컬렉션에서 추출한 데이터

####################

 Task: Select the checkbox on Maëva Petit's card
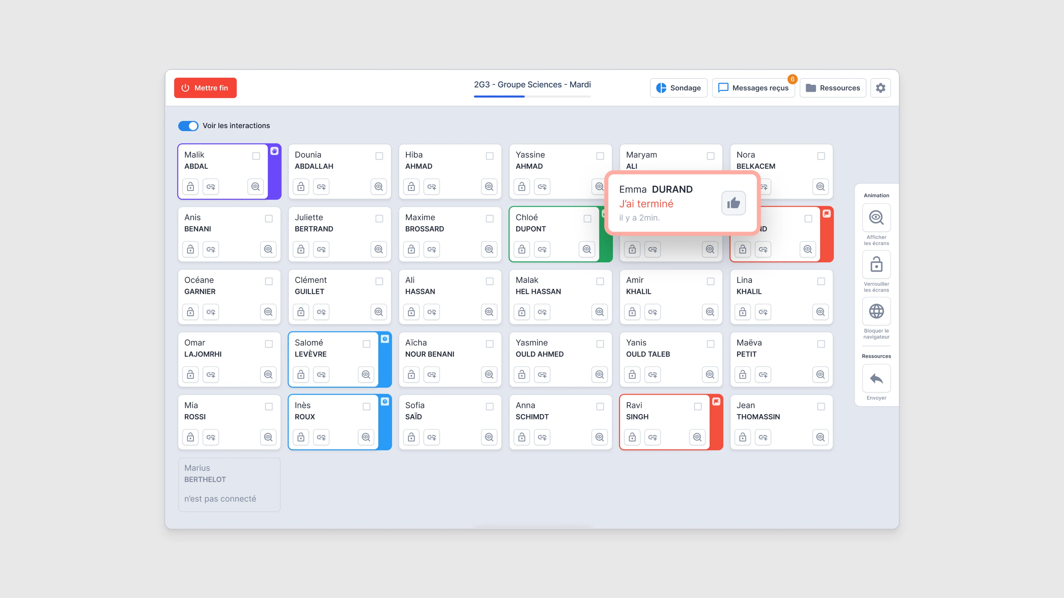tap(821, 344)
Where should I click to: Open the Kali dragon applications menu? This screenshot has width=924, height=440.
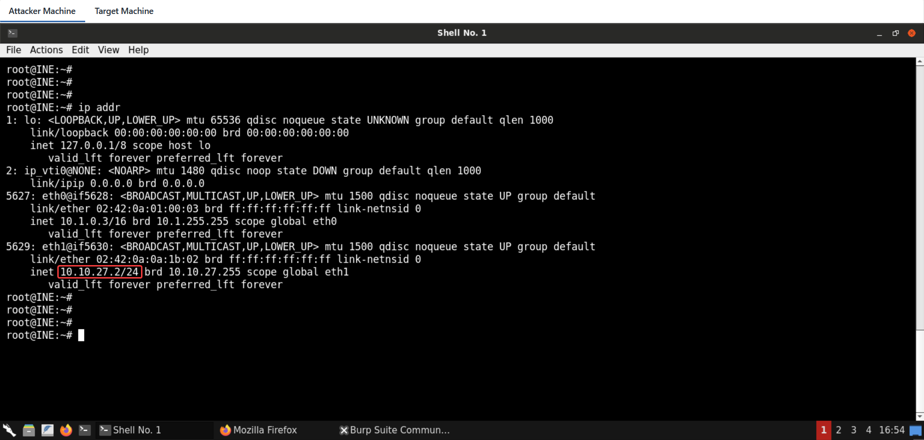pyautogui.click(x=9, y=430)
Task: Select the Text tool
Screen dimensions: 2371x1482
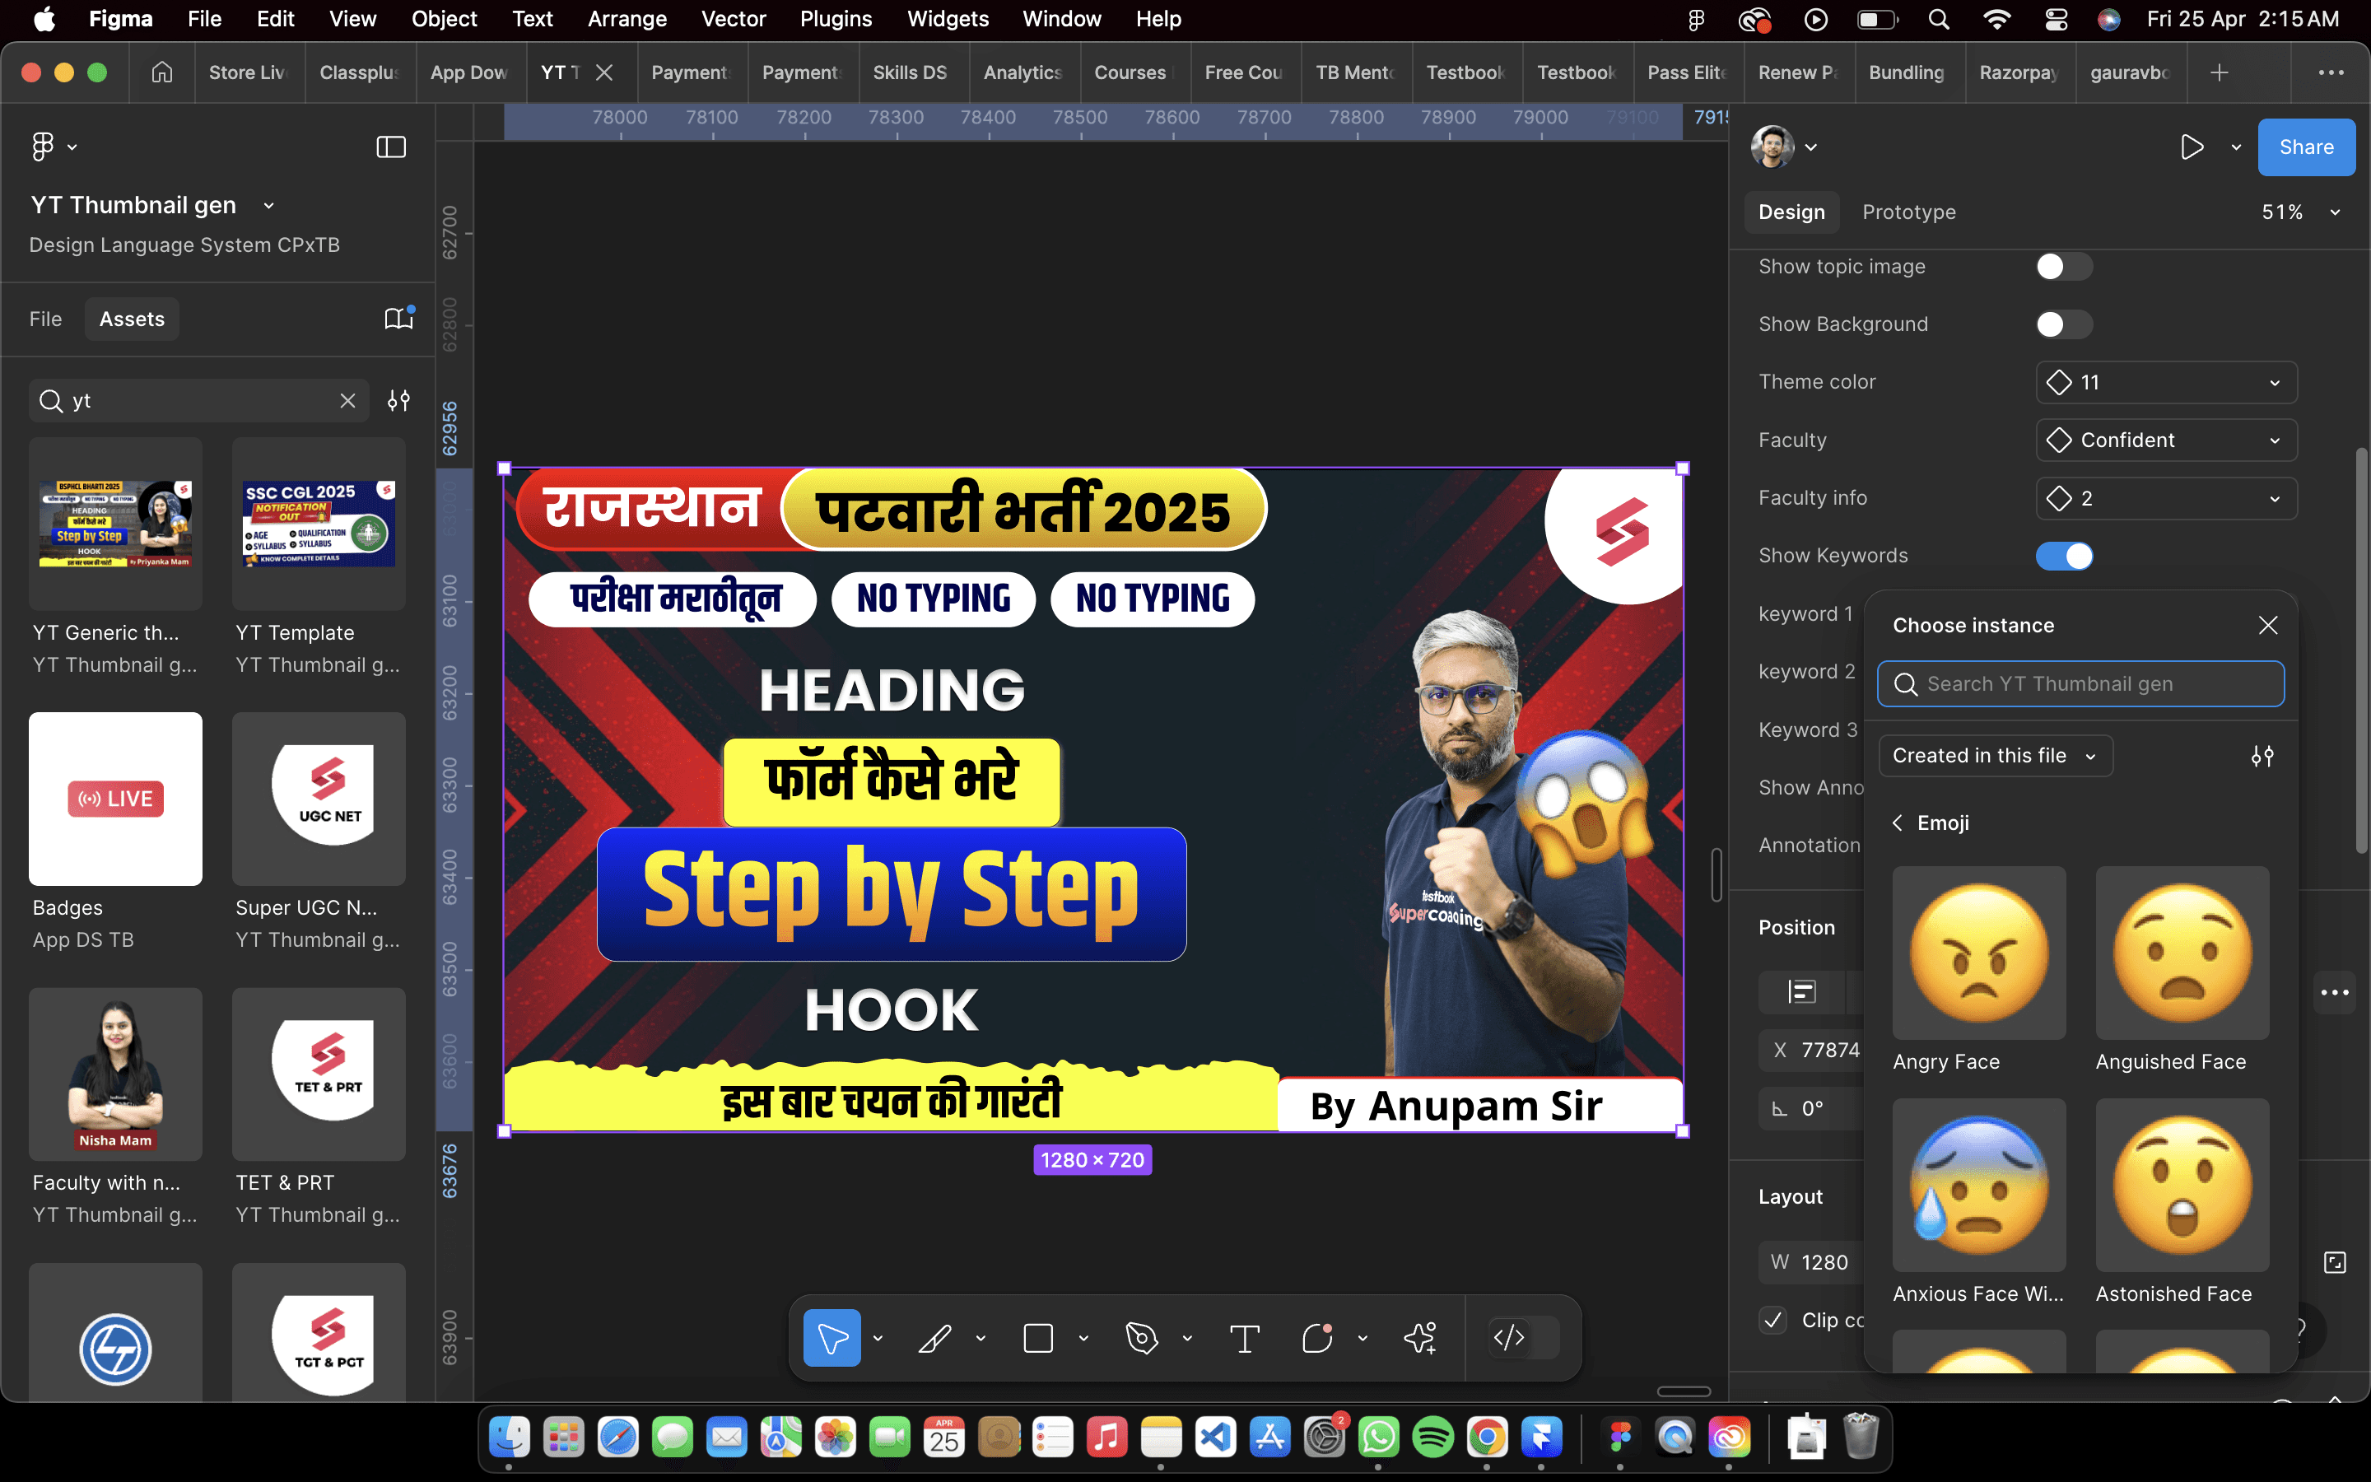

####################

과제 내용
위의 항목을 모두 한 글자도 바꾸지 말고 다시 옮겨 적으세요. 그림은 답에 넣지 마세요.

문제 풀이
 Task: Select the checkbox on Maëva Petit's card
tap(821, 344)
Where should I click to: Open the Kali dragon applications menu? This screenshot has width=924, height=440.
pyautogui.click(x=9, y=430)
Task: Select the Text tool
Screen dimensions: 2371x1482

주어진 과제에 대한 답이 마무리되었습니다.